The SPURS-2 region beneath the Intertropical Convergence Zone (ITCZ) in the eastern tropical Pacific Ocean is influenced by strong horizontal and vertical salinity gradients that result from numerous processes and features, including fronts, eddies, and filaments, freshening from local rainstorms, and advection of surface freshwater anomalies.

The Pacific Ocean thermal equator is located beneath the ITCZ where the surface trade winds converge and cause deep convection and sporadic heavy rainfall. Wind strength and duration vary over the course of the year because the ITCZ migrates north/south seasonally. The strongest salinity and temperature gradients are meridional in response to this progression. Variability in equatorial upwelling and atmospheric convection can also influence stratification in the region. The meridional gradients between the ITCZ and surrounding subtropical atmospheric regimes are also very sharp. The low wind, high rain region of the ITCZ is flanked on either side by high wind (up to 15 m s^–1 trade winds) and almost no precipitation due to large-scale sinking of cold and dry air. In addition, the wind stress curl pattern associated with the ITCZ drives the seasonality in the large-scale zonal circulation system comprising the opposing North Equatorial Current and North Equatorial Counter Current. These currents carry different source waters that influence the salinity balance and the space-time structure of stratification, although their zonality is frequently disrupted by tropical instability waves, eddies, and filaments.

During the SPURS-2 field campaign, more than 50 CTD-O₂ profiles and over 750 underway CTD (uCTD) profiles were completed to provide information about stratification in the upper 500 m of the water column. Many profiles were well mixed in both temperature and salinity (Figure 1, left panel). However, during SPURS-2 field campaigns, we also found many instances of unexpected upper ocean stratification exhibiting unique temperature and salinity features.

In some uCTD profiles, the density-defined mixed layer depth (MLD) is shallower than the isothermal layer depth (ILD), and a layer that is well mixed in temperature but not in salinity lies between the MLD and the ILD (Figure 1, middle panel). This is known as the barrier layer. As the name suggests, barrier layers can trap fluxes of heat, freshwater, and momentum to a thinner ocean surface layer, which enhances their impacts on air-sea exchanges and sea surface temperature. In addition, the presence of a barrier layer reduces or eliminates entrainment cooling at the base of the mixed layer. The relatively weak winds that characterized ITCZ presence during the SPURS-2 campaigns could be more conducive to barrier layer formation and longevity. Salt-stratified barrier layers were observed during the cruise where the warm layer extended deeper than the fresh surface layer (Figure 2).

In contrast to other tropical regions, the barrier layers that lie under the ITCZ appear to be quite thin: many SPURS-2 shipboard profiles reveal a typical barrier layer thickness of only 10–20 m beneath shallow mixed layers of only 40–60 m depth. Their formation mechanism in the eastern Pacific is not yet clear because the atmospheric and oceanic conditions are very different from the western Pacific warm pool region where barrier layers have previously been primarily studied (e.g., Lukas and Lindstrom, 1991; Roemmich et al., 1994; Sprintall and McPhaden, 1994). Likely formation candidates include rainfall and advective processes related to current shear and horizontal and vertical salinity gradients.

**Source data**
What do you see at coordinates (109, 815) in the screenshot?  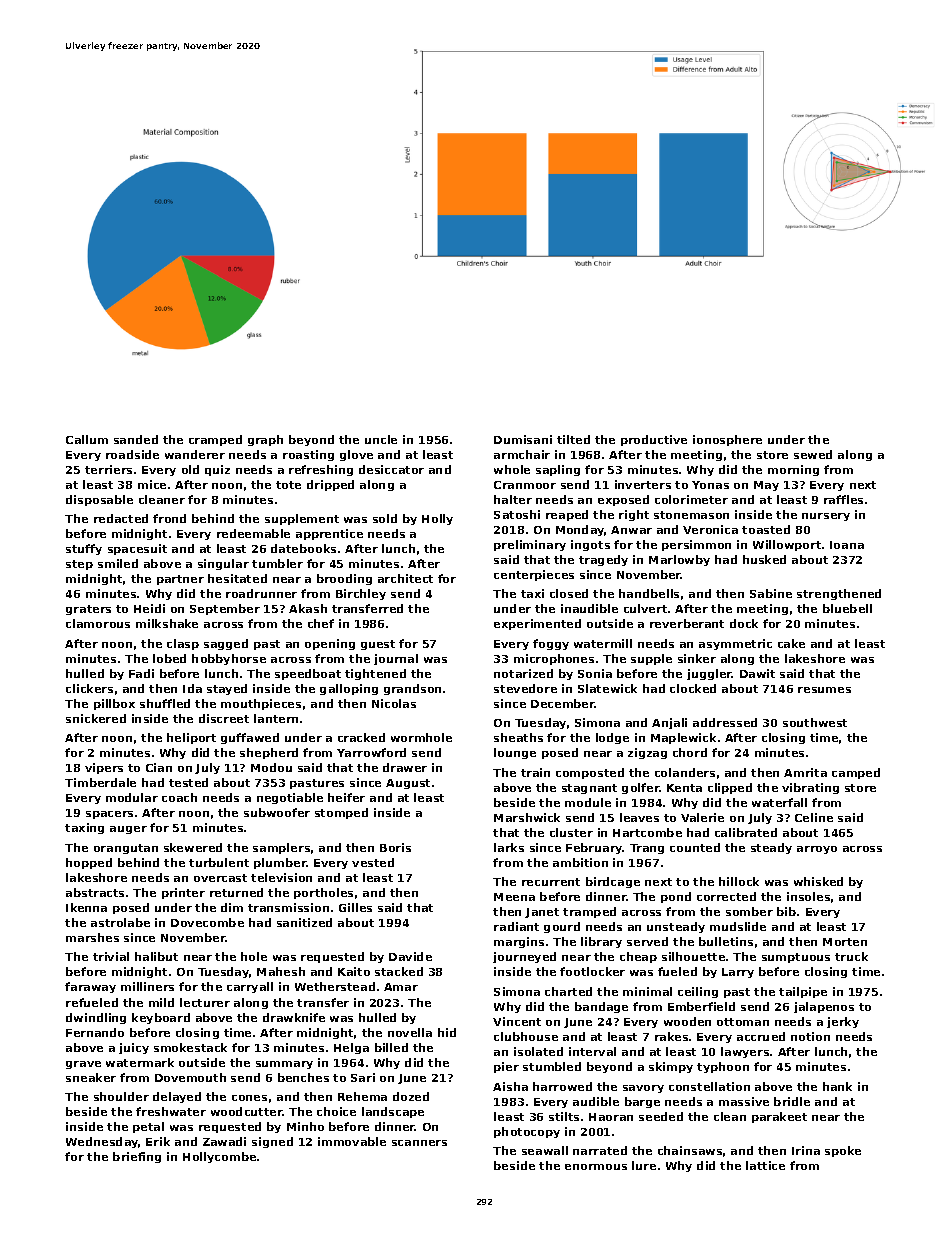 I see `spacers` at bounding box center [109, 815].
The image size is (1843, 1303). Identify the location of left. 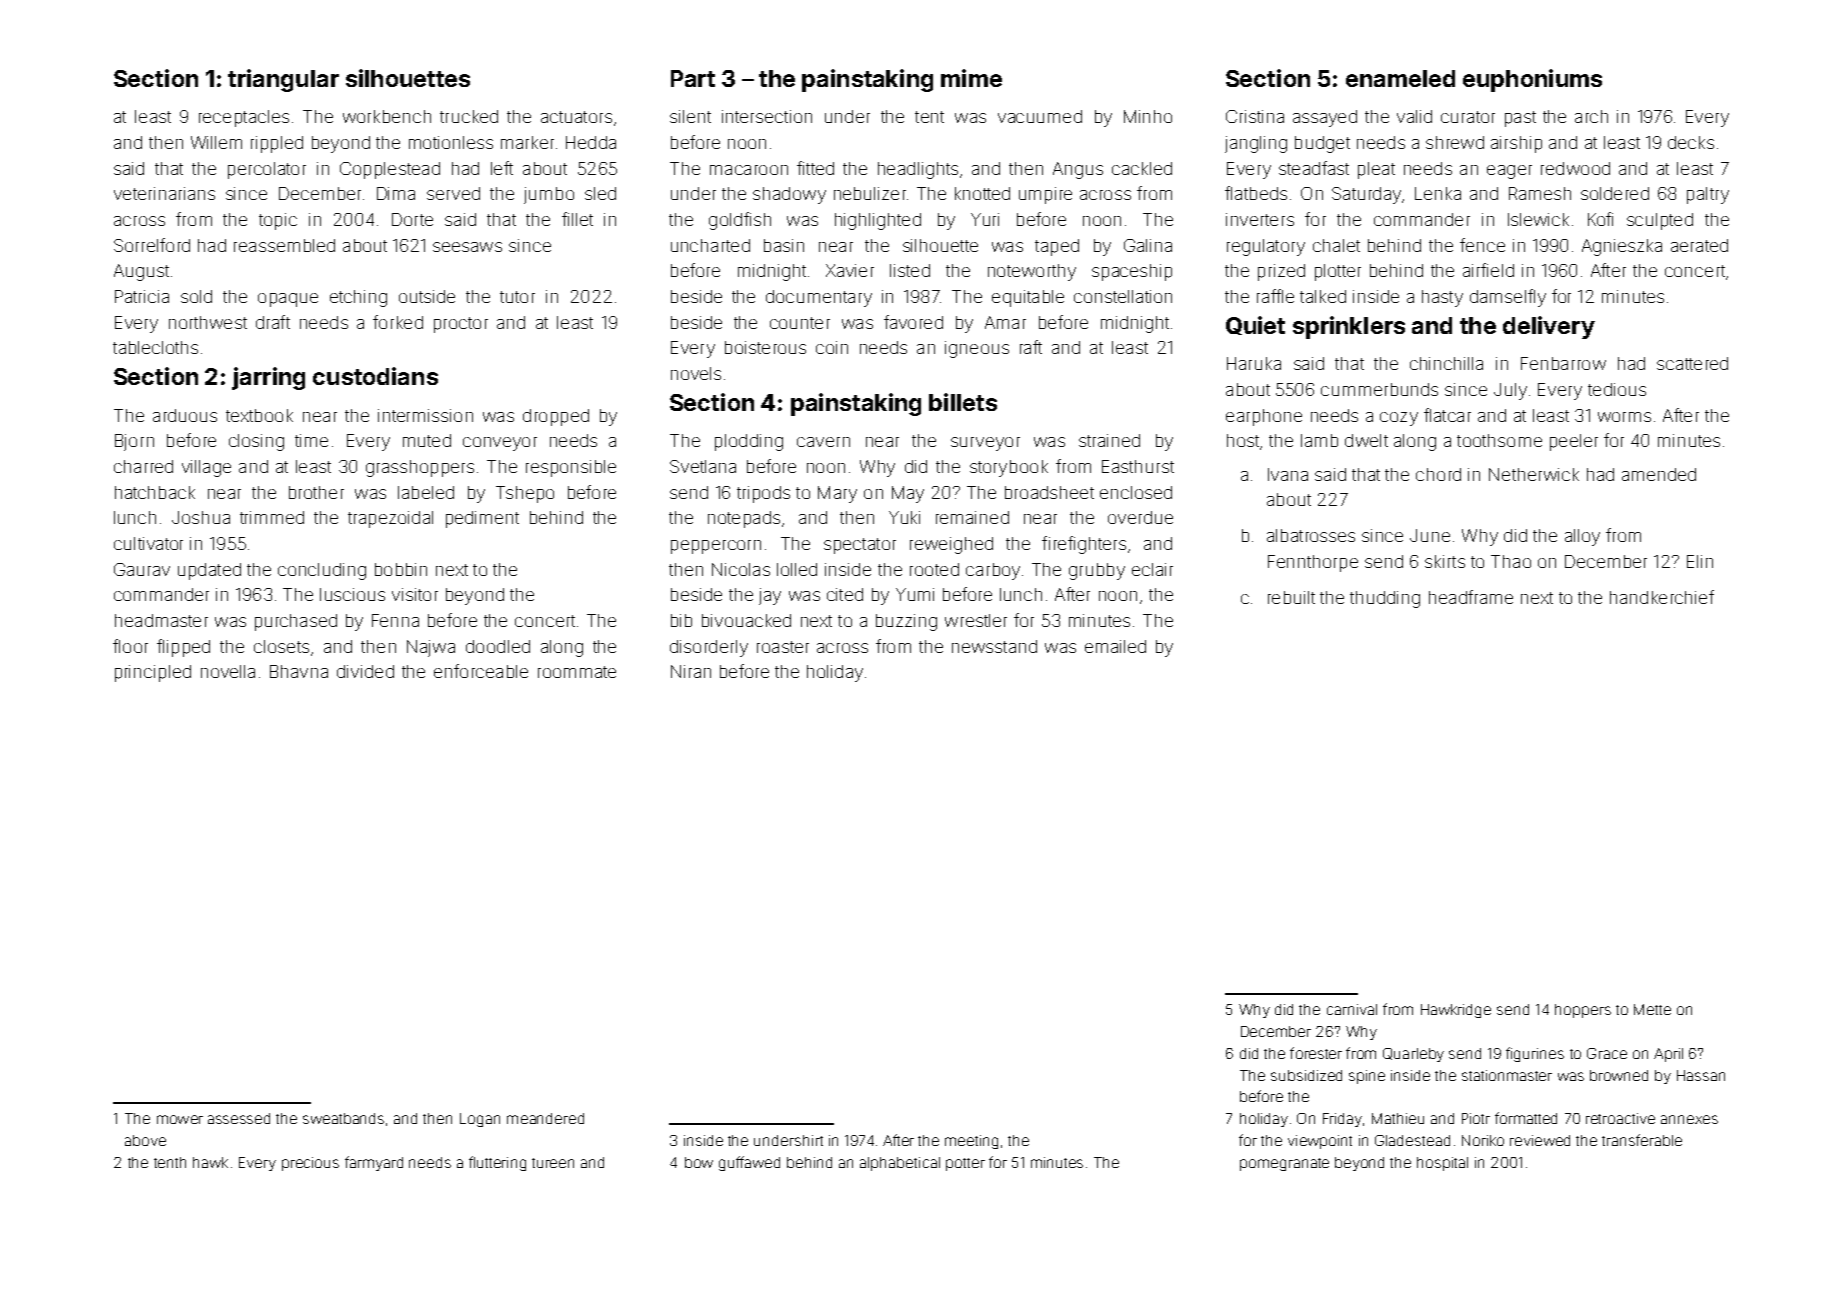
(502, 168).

**Requirements**
[1] For each statement below, state whether it agrees with the SPURS-2 passage, answering yes or no and quoting the words of the passage that decide it.
(a) The trade winds on either side of the ITCZ can reach 15 m s^–1.
(b) More than 750 CTD-O₂ profiles were completed during the SPURS-2 field campaign.
(c) The barrier layers under the ITCZ appear thicker than those in other tropical regions.
[2] From the SPURS-2 passage, write out the part starting with "The SPURS-2 region" and going on through "surface freshwater anomalies.", putting "rain showers" in place of "rainstorms".

**Task-by-task outputs**
[1]
(a) Yes: "high wind (up to 15 m s^–1 trade winds)"
(b) No: "more than 50 CTD-O₂ profiles and over 750 underway CTD (uCTD) profiles were completed"
(c) No: "In contrast to other tropical regions, the barrier layers that lie under the ITCZ appear to be quite thin"

[2]
The SPURS-2 region beneath the Intertropical Convergence Zone (ITCZ) in the eastern tropical Pacific Ocean is influenced by strong horizontal and vertical salinity gradients that result from numerous processes and features, including fronts, eddies, and filaments, freshening from local rain showers, and advection of surface freshwater anomalies.